Coming of age in un ambiente insolito, nel quale il malessere e gli interrogativi della crescita si mescolano con le contraddizioni, di genere, razza, status, abitudini, caratteri. I social si rivelano talvolta una trappola, nel cui inganno cadono non solo i ragazzini ma anche gli insegnanti, e le fanciulle bionde di pura razza norvegese possono essere molto sgradevoli, pretenziose “influencer” (tali si definiscono) che regalano o tolgono la propria amicizia a seconda dell’interesse che l’amica può suscitare: quanti followers vale un’amica sami? E un’amica lesbica? Sara Olaussen Eira è brava e ha la faccia giusta, non è mai leziosa ma nemmeno travagliata; è giusto una ragazzina dubbiosa e curiosa; suo padre è maldestro, sua madre ha la giusta, ragionevole distanza ma sta ancora indagando sulla propria identità sessuale, il suo migliore amico, un ragazzino biondo e serio, idolatra Karl Marx, lo legge e lo cita continuamente.
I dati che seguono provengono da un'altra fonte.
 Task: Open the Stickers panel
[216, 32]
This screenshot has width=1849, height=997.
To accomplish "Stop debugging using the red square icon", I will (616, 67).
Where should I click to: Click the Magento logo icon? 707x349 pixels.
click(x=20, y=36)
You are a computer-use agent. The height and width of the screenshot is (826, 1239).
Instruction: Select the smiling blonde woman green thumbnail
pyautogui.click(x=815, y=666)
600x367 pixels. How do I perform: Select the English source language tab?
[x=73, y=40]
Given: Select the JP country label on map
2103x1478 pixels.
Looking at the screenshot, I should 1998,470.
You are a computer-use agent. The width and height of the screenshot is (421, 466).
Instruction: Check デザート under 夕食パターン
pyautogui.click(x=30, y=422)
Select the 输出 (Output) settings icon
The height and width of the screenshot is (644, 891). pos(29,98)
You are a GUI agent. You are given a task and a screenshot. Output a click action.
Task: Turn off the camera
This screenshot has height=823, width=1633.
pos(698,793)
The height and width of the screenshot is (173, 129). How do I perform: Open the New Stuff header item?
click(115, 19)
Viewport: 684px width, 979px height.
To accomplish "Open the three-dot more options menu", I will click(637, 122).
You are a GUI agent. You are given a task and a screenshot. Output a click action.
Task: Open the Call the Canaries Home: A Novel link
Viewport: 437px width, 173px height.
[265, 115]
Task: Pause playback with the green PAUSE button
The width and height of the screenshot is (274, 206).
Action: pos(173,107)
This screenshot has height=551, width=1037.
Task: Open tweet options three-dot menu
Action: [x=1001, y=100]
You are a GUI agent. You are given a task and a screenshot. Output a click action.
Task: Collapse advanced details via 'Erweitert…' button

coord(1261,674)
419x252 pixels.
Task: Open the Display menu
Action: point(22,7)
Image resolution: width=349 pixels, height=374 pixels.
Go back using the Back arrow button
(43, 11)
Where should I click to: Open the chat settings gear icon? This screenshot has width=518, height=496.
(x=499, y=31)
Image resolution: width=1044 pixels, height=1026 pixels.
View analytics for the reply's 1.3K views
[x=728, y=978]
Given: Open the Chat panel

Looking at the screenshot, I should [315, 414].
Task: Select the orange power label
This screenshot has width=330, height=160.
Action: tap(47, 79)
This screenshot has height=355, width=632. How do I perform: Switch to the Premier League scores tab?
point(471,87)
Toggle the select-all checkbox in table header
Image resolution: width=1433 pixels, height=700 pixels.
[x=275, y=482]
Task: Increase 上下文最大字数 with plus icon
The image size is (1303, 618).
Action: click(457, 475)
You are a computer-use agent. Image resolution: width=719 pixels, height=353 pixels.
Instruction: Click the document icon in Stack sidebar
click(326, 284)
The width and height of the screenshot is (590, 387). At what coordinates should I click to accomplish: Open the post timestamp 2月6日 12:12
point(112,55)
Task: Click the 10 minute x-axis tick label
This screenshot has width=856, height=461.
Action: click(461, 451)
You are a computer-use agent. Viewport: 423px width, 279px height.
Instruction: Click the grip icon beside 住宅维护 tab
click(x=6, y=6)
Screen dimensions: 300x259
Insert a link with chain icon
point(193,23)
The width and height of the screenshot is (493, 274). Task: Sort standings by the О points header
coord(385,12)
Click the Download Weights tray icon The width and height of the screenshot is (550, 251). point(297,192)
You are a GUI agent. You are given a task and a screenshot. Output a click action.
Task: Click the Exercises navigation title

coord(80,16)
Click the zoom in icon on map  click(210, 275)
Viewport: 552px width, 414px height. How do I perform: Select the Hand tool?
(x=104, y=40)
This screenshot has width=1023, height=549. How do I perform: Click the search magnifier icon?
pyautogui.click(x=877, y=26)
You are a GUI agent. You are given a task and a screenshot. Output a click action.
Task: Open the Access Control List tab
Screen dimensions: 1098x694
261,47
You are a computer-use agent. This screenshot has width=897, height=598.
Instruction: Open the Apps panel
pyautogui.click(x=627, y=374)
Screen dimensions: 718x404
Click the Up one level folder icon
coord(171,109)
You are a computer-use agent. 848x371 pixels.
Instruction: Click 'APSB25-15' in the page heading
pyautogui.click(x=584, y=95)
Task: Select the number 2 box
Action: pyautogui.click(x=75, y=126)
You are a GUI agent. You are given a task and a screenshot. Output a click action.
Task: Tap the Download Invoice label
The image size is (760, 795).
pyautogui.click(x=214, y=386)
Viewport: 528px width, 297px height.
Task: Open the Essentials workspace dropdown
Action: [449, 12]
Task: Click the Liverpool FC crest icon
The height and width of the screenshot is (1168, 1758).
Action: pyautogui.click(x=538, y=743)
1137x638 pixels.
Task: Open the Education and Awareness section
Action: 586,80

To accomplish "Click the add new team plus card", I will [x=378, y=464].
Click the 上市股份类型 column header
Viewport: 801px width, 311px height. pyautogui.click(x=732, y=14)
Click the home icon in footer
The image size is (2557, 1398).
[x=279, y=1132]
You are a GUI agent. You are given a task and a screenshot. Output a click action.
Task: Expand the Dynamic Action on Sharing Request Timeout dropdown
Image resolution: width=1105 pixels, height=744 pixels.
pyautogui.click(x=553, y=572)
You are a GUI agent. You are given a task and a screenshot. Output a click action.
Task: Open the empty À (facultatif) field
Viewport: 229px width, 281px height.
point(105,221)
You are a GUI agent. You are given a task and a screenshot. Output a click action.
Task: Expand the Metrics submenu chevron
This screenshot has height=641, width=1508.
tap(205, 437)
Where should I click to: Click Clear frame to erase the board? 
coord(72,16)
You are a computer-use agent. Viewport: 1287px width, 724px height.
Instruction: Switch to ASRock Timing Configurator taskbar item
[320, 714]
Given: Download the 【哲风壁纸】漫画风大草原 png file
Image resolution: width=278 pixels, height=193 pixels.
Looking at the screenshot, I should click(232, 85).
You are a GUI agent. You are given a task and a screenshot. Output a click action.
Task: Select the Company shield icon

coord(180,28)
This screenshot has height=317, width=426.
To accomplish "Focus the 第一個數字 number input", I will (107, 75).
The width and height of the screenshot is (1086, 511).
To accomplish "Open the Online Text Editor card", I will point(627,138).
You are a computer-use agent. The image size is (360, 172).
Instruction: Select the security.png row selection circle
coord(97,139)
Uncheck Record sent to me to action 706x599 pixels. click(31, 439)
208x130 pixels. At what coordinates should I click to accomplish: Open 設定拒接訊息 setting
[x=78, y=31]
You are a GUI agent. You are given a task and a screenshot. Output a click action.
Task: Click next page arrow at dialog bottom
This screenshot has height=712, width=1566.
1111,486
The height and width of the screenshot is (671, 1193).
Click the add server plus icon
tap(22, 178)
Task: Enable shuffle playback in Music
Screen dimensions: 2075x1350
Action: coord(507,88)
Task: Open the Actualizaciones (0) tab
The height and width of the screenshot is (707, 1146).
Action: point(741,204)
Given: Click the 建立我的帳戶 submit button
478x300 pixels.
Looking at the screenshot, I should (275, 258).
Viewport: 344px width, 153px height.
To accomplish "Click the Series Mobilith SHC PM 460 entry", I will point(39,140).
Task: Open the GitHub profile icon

Affettuoso, lucido ritratto di un ambiente, di una cultura, di un paesaggio e di un piccolo paese, di un gruppo di ragazzi e di qualche adulto, il film procede con il passo leggero della commedia, non si getta mai a capofitto nelle situazioni o spiegazioni drammatiche, anche se le sfiora spesso; se il disadattamento c’è (e non può non esserci, data anche l’età della protagonista) non deflagra mai. Anzi, sì, deflagra, ma con misura, con scarsi danni e con qualche certezza in più.